Following the recent case of a self-driving Uber hitting a woman on a bicycle, resulting in her death, a preliminary investigation by Tempe police has revealed that the Uber is not at fault in the incident.

“The [backup] driver said it was like a flash, the person walked out in front of them. His first alert to the collision was the sound of the collision,” said Sylvia Moir, police chief in Tempe, Arizona, in a report by the San Francisco Chronicle. During the incident, the autonomous Volvo XC90 was moving at 61 km/h (38 mph) in a 56 km/h (35 mph) zone.

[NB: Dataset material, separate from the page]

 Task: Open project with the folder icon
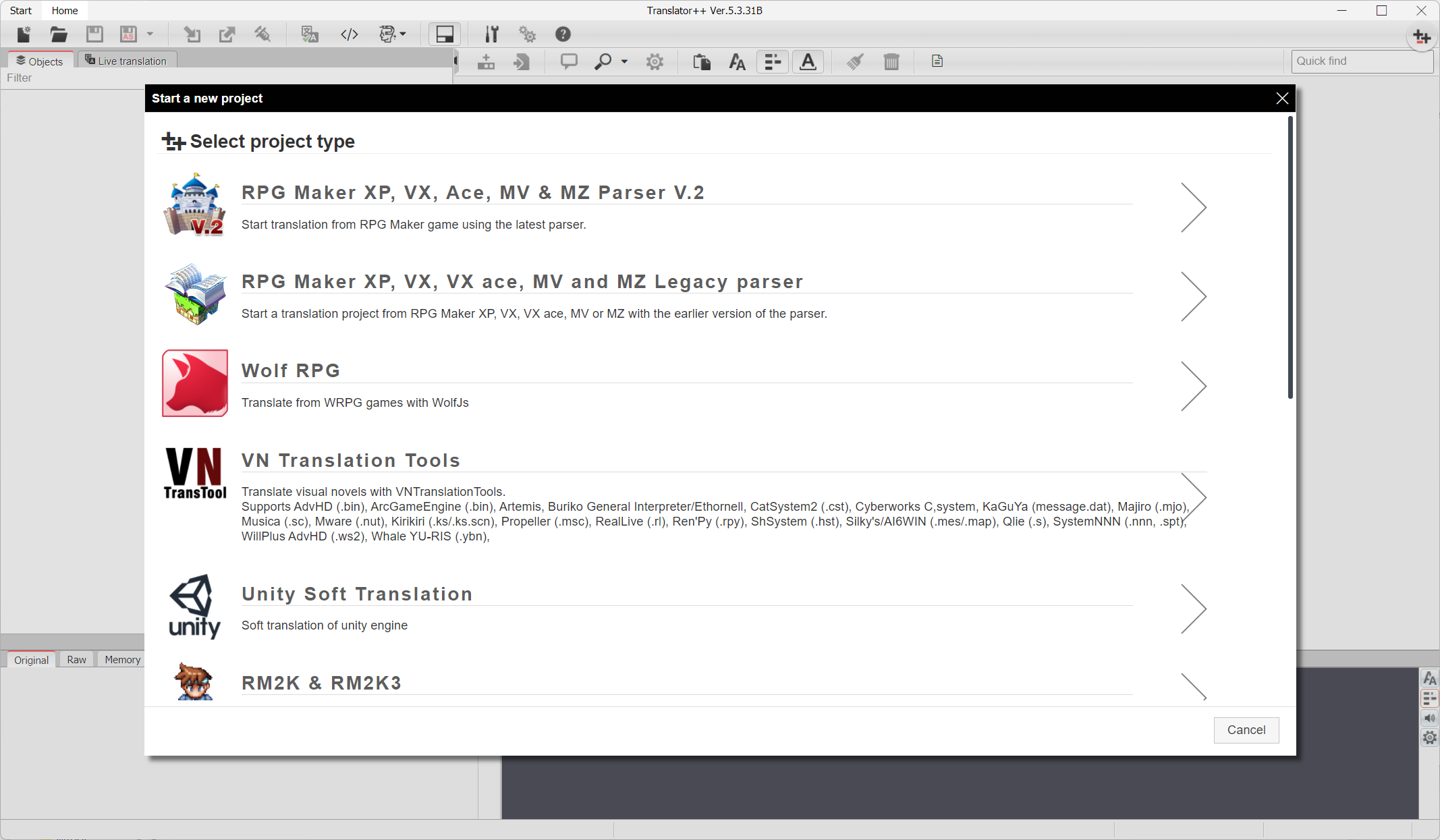coord(59,34)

According to Tempe police, the vehicle’s systems and backup driver made no attempt to slow down prior to hitting 49-year-old Elaine Herzberg. Based on video evidence taken from the vehicle’s onboard cameras, Moir said, “it’s very clear it would have been difficult to avoid this collision in any kind of mode (autonomous or human-driven) based on how she came from the shadows right into the roadway.”

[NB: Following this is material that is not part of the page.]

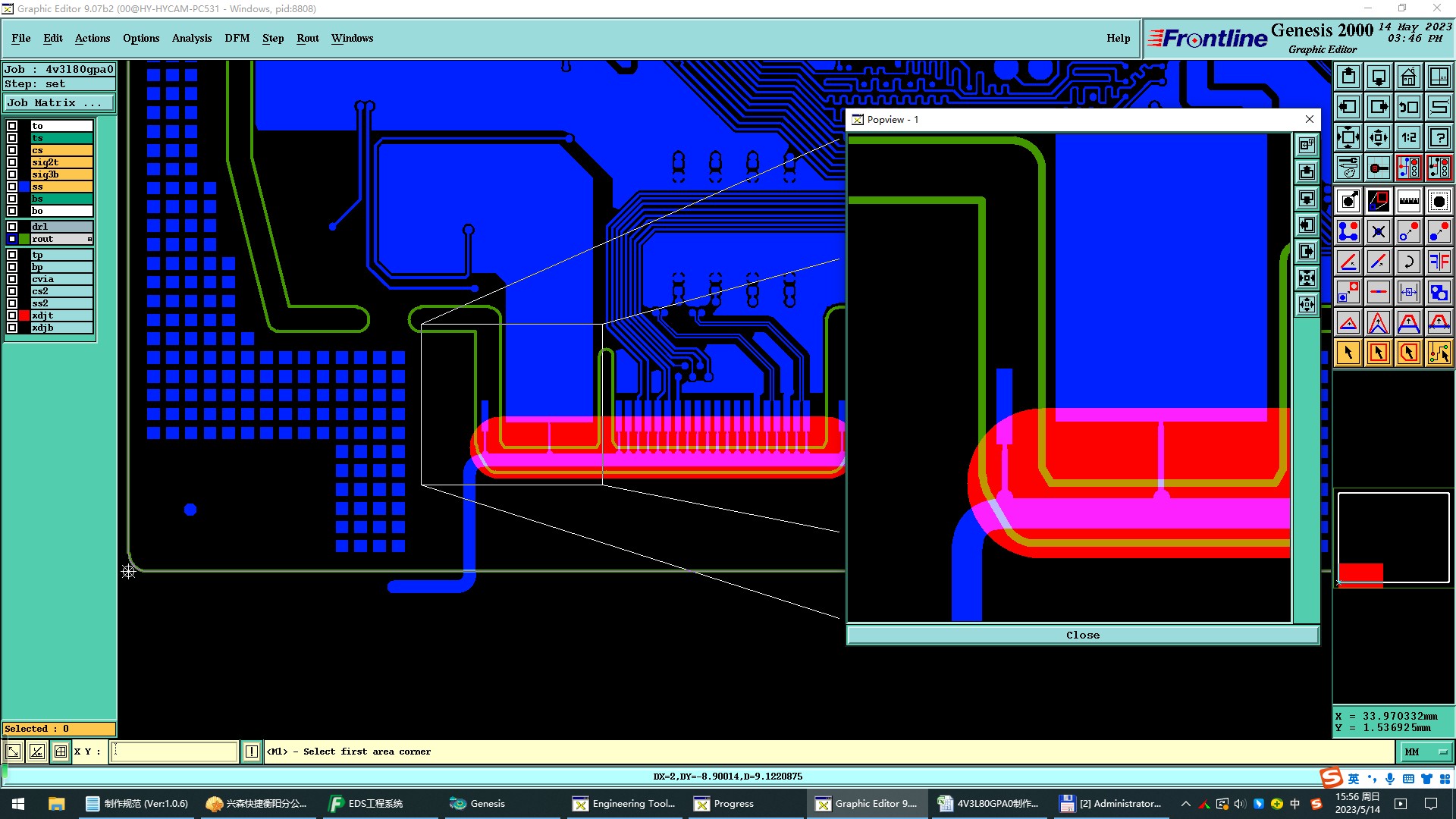Click the Job Matrix button
This screenshot has height=819, width=1456.
(59, 103)
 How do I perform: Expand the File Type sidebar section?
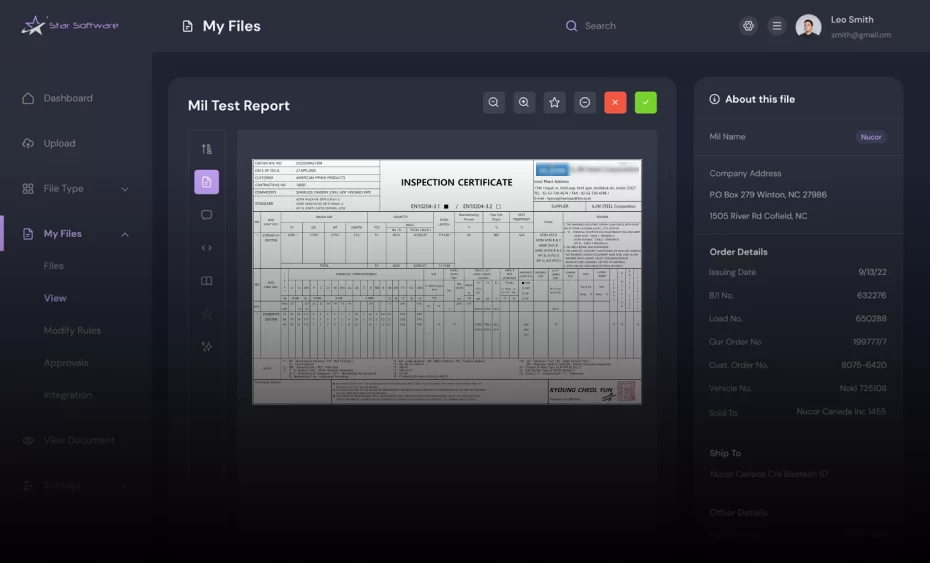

She added that the incident took place within 100 yards of a crosswalk, and noted, “it is dangerous to cross roadways in the evening hour when well-illuminated, managed crosswalks are available.”

“I suspect preliminarily it appears that the Uber would likely not be at fault in this accident. I won’t rule out the potential to file charges against the (backup driver) in the Uber vehicle,” Moir said, adding did it was “new ground to venture” should the self-driving car be found at fault.

For now, Tempe police will collaborate with investigators from the National Transportation Safety Board and the National Highway Traffic Safety Administration in probing the accident. Uber, which is conducting autonomous vehicle tests in Arizona, Pittsburgh, Toronto and other areas, has already stopped testing the vehicles throughout North America.